Je commence donc, en suivant les indications de Pénélope ; je dirai que je fus appelé, le matin du 24 mai 1848, dans le boudoir de lady Verinder. — Gabriel, me dit Milady, voici des nouvelles qui vous surprendront : Franklin Blake est de retour de l’étranger. Il vient de passer quelque temps avec son père à Londres, et nous arrive demain pour jusqu’au mois prochain, afin de fêter le jour de naissance de Rachel.

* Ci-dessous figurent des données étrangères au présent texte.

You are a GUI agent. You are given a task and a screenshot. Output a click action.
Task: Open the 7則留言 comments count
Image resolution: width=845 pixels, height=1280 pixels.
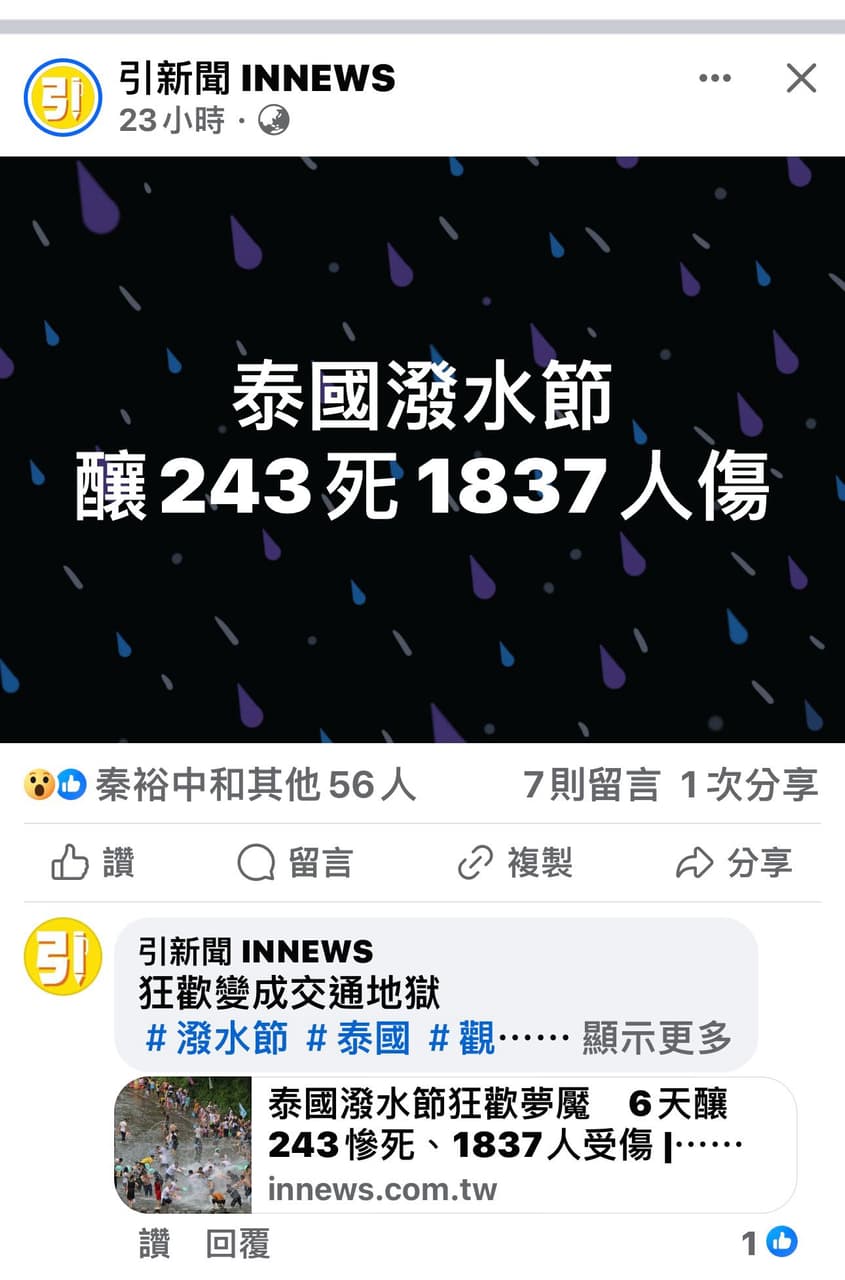click(591, 786)
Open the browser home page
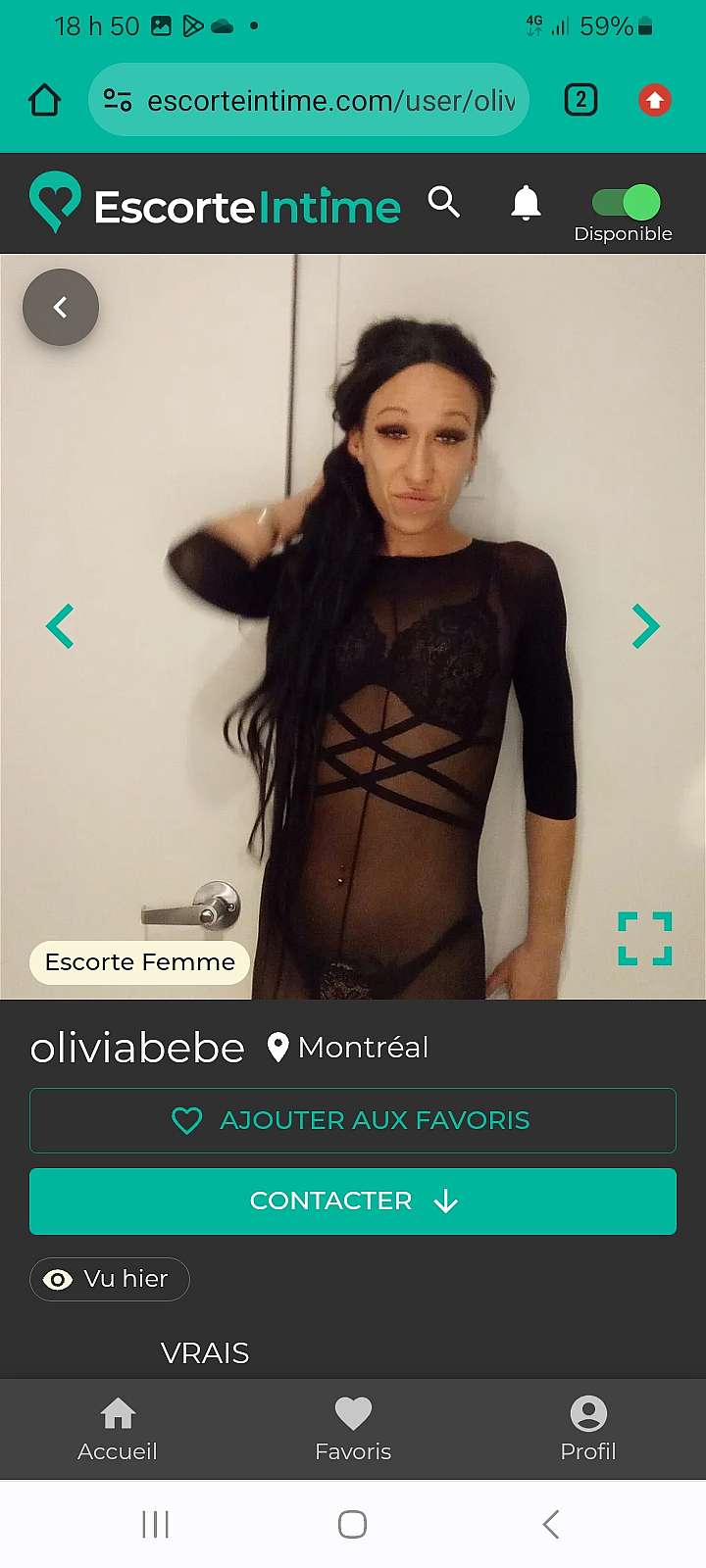Image resolution: width=706 pixels, height=1568 pixels. click(x=45, y=100)
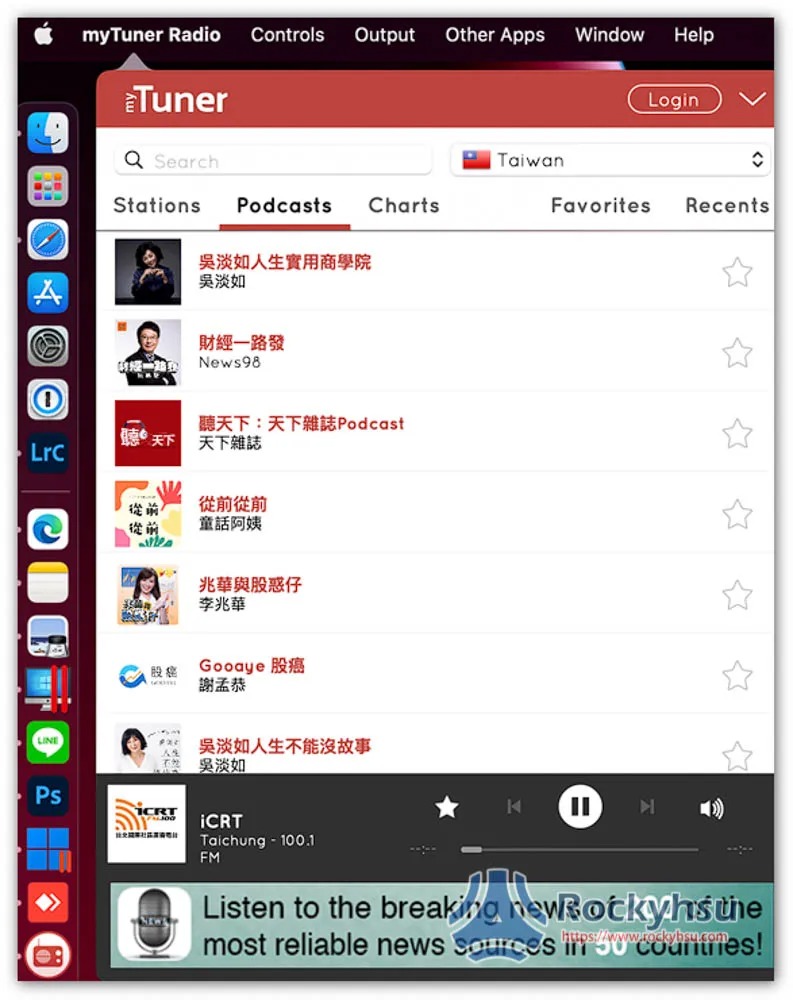Open the 財經一路發 podcast by News98
This screenshot has width=793, height=1000.
pyautogui.click(x=242, y=343)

Si j’eusse eu mon chapeau à la main, le respect seul m’eût empêché de le jeter au plafond. Je n’avais pas revu M. Franklin depuis son enfance, qu’il avait passée avec nous dans maison. Autant que je pouvais m’en souvenir, il était le plus charmant garçon qui eût jamais cassé une vitre, ou fouetté une toupie. Miss Rachel, qui était présente, et à laquelle je soumis ces remarques, me répondit que, quant à elle, il lui avait laissé le souvenir d’un tyran en herbe, qui torturait ses poupées, et n’épargnait ni le harnais ni le fouet aux petites filles devenues victimes de ses jeux.

« Je brûle d’indignation, fit en se résumant miss Rachel, et il me semble que j’ai encore une courbature lorsque je pense à Franklin Blake. »

Ceci admis, vous me demanderez peut-être comment il se fait que M. Blake eût passé toute sa jeunesse à l’étranger. Je vous dirai que son père avait eu le malheur d’être le légitime héritier d’un duché, et de ne pouvoir en fournir les preuves.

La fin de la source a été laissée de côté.